I was positively surprised by the Vietnamese people as I heard a few bad stories before. Everyone was friendly and helpful and we had some great encounters with the locals. They can be very straight forward and they do let it show if they are not content with something. But once you learn how to interpret this, everything is fine. What I found frustrating at times was the fact that you had to haggle for literally everything. Transport, goods and sometimes even a bottle of water. To a certain degree this can be found in all of Southeast Asia and it’s normal but here it was a little too much. It seemed like people perceive Western tourists as moneybags and always try to extract the biggest amount of money as possible.
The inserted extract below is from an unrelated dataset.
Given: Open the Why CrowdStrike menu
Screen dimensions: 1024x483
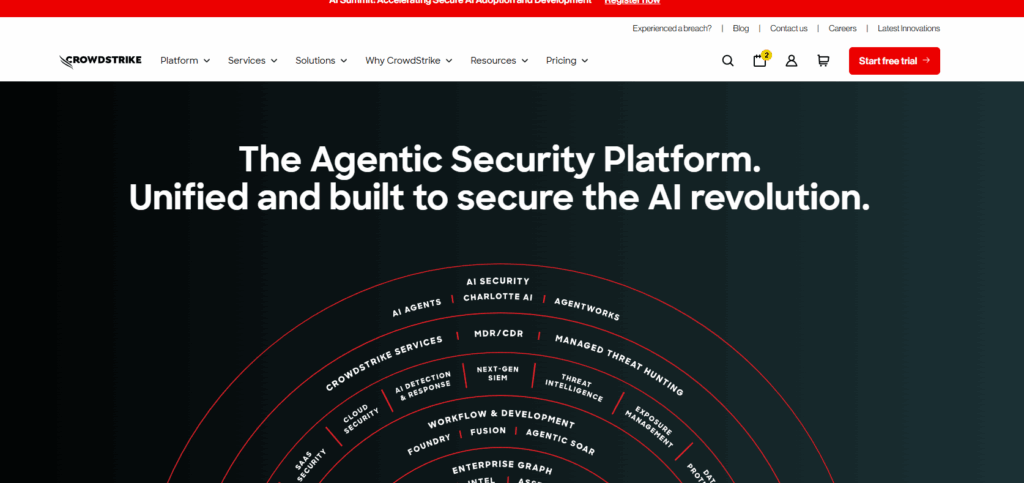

As I later learned, this as well has its roots in former governmental policies and is only slowly changing. At the end of my trip the constant haggling and the abstract feeling of being overcharged just became very tiring.
I finished my journey in the Mekong Delta which somehow felt like coming home or the end of an important part of my trip. I had followed this “Mother of Waters” all the way down from Thailand, through Laos and Cambodia before making it here, where the stream empties into the South China Sea. The river had accompanied me for a long time and it made for some great memories along its banks. As different as the countries are the Mekong flows through, as different are the many faces of the river itself. From a slow and lazy stream to wild and roaring waterfalls and finally branching out into a network of small distributaries – the Mekong represents the many facets of South East Asia and I am sure that one day I will explore its origins in China and Tibet.